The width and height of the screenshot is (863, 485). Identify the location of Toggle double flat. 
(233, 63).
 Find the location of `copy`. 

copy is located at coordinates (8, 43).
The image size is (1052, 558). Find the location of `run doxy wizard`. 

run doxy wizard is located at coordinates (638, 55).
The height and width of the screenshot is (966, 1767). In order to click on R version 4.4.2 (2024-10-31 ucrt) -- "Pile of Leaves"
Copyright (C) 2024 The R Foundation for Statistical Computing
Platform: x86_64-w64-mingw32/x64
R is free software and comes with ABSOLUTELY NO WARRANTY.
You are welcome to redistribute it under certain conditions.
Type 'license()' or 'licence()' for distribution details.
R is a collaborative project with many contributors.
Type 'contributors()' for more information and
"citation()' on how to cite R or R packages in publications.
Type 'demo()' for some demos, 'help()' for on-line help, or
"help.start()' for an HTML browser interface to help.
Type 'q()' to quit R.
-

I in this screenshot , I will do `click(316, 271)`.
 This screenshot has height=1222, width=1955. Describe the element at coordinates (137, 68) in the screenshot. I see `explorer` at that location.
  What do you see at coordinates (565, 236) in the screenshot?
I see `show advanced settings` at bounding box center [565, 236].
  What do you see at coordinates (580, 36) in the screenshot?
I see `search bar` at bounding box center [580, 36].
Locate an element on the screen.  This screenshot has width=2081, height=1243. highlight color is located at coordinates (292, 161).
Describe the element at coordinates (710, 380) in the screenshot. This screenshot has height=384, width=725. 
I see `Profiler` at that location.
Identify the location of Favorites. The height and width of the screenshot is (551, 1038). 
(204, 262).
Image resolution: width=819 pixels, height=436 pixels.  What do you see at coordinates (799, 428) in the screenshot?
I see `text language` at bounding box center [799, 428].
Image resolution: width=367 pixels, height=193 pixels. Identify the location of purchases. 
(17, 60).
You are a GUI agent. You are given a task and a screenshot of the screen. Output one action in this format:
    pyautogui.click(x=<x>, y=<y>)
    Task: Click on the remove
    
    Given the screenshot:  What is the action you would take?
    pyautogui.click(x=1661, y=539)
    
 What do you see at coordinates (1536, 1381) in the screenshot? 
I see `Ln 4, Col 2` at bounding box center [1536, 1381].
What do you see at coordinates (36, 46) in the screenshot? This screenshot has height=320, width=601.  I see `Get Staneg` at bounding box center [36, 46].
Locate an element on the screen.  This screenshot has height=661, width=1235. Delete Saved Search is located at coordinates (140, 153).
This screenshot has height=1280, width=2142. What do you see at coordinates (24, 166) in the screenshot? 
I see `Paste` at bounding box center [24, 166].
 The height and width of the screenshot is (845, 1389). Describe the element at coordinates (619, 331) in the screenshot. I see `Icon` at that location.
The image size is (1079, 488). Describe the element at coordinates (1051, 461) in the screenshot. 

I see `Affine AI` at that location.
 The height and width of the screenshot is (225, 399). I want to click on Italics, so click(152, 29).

Brief:
Copy out every one of the entries above, character for character, changing nothing.

Finished answer:
The width and height of the screenshot is (863, 485). Identify the location of Toggle double flat. 
(233, 63).
 Find the location of `copy`. 

copy is located at coordinates (8, 43).
The image size is (1052, 558). Find the location of `run doxy wizard`. 

run doxy wizard is located at coordinates (638, 55).
The height and width of the screenshot is (966, 1767). In order to click on R version 4.4.2 (2024-10-31 ucrt) -- "Pile of Leaves"
Copyright (C) 2024 The R Foundation for Statistical Computing
Platform: x86_64-w64-mingw32/x64
R is free software and comes with ABSOLUTELY NO WARRANTY.
You are welcome to redistribute it under certain conditions.
Type 'license()' or 'licence()' for distribution details.
R is a collaborative project with many contributors.
Type 'contributors()' for more information and
"citation()' on how to cite R or R packages in publications.
Type 'demo()' for some demos, 'help()' for on-line help, or
"help.start()' for an HTML browser interface to help.
Type 'q()' to quit R.
-

I in this screenshot , I will do `click(316, 271)`.
 This screenshot has height=1222, width=1955. Describe the element at coordinates (137, 68) in the screenshot. I see `explorer` at that location.
  What do you see at coordinates (565, 236) in the screenshot?
I see `show advanced settings` at bounding box center [565, 236].
  What do you see at coordinates (580, 36) in the screenshot?
I see `search bar` at bounding box center [580, 36].
Locate an element on the screen.  This screenshot has width=2081, height=1243. highlight color is located at coordinates (292, 161).
Describe the element at coordinates (710, 380) in the screenshot. This screenshot has height=384, width=725. 
I see `Profiler` at that location.
Identify the location of Favorites. The height and width of the screenshot is (551, 1038). 
(204, 262).
Image resolution: width=819 pixels, height=436 pixels.  What do you see at coordinates (799, 428) in the screenshot?
I see `text language` at bounding box center [799, 428].
Image resolution: width=367 pixels, height=193 pixels. Identify the location of purchases. 
(17, 60).
You are a GUI agent. You are given a task and a screenshot of the screen. Output one action in this format:
    pyautogui.click(x=<x>, y=<y>)
    Task: Click on the remove
    
    Given the screenshot:  What is the action you would take?
    pyautogui.click(x=1661, y=539)
    
 What do you see at coordinates (1536, 1381) in the screenshot? 
I see `Ln 4, Col 2` at bounding box center [1536, 1381].
What do you see at coordinates (36, 46) in the screenshot? This screenshot has height=320, width=601.  I see `Get Staneg` at bounding box center [36, 46].
Locate an element on the screen.  This screenshot has height=661, width=1235. Delete Saved Search is located at coordinates (140, 153).
This screenshot has height=1280, width=2142. What do you see at coordinates (24, 166) in the screenshot? 
I see `Paste` at bounding box center [24, 166].
 The height and width of the screenshot is (845, 1389). Describe the element at coordinates (619, 331) in the screenshot. I see `Icon` at that location.
The image size is (1079, 488). Describe the element at coordinates (1051, 461) in the screenshot. 

I see `Affine AI` at that location.
 The height and width of the screenshot is (225, 399). I want to click on Italics, so click(152, 29).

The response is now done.